Public Notice No. 1/32/2013-CLV(Part), Dated: 26.06.2025
1. Background – Section 186 of the Companies Act, 2013
Section 186 of the Companies Act, 2013 governs the granting of loans, guarantees, securities, and investments by companies. It imposes thresholds, approval requirements, and disclosure obligations to ensure financial prudence and accountability. However, certain exemptions are granted to regulated entities, such as NBFCs, when these activities are part of their ordinary course of business.
2. Current Exemption Under Rule 11 of the Companies (Meetings of Board and its Powers) Rules, 2014
Rule 11 of the Companies (Meetings of Board and its Powers) Rules, 2014 currently provides an exemption from the provisions of Section 186 (except sub-section 1) for:
- Non-Banking Financial Companies (NBFCs) registered with the Reserve Bank of India (RBI), and
- Engaged in the business of lending or providing loan-related guarantees or securities in the ordinary course of their business.
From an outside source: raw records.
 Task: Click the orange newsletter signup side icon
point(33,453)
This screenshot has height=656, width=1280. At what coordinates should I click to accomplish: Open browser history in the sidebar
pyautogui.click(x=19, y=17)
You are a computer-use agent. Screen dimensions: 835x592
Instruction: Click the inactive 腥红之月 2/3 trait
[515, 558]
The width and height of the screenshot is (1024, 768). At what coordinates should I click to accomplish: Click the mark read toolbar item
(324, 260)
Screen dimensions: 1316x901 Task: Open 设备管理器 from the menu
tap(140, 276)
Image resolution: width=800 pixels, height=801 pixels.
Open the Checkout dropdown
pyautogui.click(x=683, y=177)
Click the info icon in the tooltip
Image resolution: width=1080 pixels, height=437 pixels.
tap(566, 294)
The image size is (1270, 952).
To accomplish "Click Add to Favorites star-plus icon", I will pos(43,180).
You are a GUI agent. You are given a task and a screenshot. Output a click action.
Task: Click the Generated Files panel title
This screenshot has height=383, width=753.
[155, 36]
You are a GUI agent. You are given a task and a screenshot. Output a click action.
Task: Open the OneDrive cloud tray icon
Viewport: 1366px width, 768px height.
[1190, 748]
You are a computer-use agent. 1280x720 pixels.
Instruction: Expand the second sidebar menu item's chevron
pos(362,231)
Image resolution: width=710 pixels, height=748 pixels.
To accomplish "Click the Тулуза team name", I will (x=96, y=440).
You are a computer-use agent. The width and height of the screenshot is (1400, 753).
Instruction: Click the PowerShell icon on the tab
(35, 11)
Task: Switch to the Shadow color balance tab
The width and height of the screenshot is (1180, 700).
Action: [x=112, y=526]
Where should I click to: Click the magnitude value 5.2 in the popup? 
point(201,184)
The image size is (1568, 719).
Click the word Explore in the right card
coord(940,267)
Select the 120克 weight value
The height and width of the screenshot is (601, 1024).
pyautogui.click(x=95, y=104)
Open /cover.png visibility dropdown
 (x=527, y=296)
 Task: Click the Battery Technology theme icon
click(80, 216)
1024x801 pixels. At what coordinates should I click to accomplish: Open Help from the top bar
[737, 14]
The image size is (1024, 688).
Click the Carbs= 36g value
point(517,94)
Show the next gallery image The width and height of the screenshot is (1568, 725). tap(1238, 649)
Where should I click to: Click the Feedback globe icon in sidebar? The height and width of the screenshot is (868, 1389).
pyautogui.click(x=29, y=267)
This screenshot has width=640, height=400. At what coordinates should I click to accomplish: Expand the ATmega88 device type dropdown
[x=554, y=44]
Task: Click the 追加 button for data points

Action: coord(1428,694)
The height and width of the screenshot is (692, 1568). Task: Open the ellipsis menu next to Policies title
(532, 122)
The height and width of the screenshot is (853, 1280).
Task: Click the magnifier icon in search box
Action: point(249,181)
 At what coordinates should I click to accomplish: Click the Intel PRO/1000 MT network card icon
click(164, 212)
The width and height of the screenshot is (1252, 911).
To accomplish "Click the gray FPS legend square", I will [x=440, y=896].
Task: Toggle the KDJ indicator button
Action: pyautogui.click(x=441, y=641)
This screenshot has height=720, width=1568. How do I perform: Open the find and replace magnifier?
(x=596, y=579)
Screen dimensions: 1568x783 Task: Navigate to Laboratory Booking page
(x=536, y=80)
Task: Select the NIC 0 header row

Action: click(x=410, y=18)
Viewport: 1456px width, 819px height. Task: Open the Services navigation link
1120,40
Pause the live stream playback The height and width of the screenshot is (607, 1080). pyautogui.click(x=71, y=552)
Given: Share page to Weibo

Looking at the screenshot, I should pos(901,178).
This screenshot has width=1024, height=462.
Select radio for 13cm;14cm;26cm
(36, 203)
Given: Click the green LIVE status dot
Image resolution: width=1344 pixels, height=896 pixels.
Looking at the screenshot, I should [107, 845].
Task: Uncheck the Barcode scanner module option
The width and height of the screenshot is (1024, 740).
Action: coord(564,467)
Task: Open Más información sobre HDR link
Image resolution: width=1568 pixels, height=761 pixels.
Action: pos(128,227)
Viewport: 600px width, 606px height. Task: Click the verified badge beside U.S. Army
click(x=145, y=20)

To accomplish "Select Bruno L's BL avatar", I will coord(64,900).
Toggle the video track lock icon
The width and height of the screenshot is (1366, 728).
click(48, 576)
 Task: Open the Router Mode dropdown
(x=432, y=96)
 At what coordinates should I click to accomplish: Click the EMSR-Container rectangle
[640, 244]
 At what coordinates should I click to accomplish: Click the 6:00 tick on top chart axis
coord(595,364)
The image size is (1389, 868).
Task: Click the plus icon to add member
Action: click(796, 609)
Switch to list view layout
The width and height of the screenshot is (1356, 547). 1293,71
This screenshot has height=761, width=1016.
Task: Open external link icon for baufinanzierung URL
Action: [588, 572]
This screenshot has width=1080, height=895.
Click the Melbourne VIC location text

This exemption helps ease compliance for RBI-regulated NBFCs whose core activities involve such financial transactions.
3. Proposed Amendment – Inclusion of IFSC-Registered Finance Companies
The Ministry of Corporate Affairs (MCA) has now proposed an amendment to Rule 11 to extend the same exemption to Finance Companies registered with the International Financial Services Centres Authority (IFSCA).
This means that such IFSC-registered finance companies would no longer be subject to the detailed procedural and approval-related requirements under Section 186 (except sub-section 1) when undertaking:
- Lending,
- Providing guarantees, or
- Offering securities in the ordinary course of their business.
4. Rationale Behind the Proposal
- Level Playing Field – The amendment seeks to ensure regulatory parity between RBI-regulated NBFCs and IFSCA-registered finance companies.
- Ease of Doing Business – It aligns with the Government’s broader initiative to reduce regulatory burdens and enhance operational flexibility in India’s International Financial Services Centres (IFSCs).
- Support Financial Sector Growth – By enabling greater freedom in conducting routine financial transactions, the change could facilitate increased credit flow, innovation, and competitiveness in the IFSC ecosystem.
5. Implications of the Proposed Amendment
- Simplified Compliance – IFSC-registered finance companies will benefit from streamlined approval processes for routine lending activities.
- Boost to IFSC Ecosystem – The move may encourage more finance entities to set up operations in GIFT City, India’s first IFSC.
- Harmonisation of Regulations – The proposed change furthers the harmonisation of regulatory treatment for financial institutions governed by different statutory bodies.
6. Conclusion
The MCA’s proposal to amend Rule 11 and extend the Section 186 exemption to IFSCA-registered finance companies is a strategic step towards enabling ease of business within India’s financial hubs. If implemented, this will bring regulatory consistency and promote greater participation in IFSCs, thereby fostering financial innovation and cross-border financial services.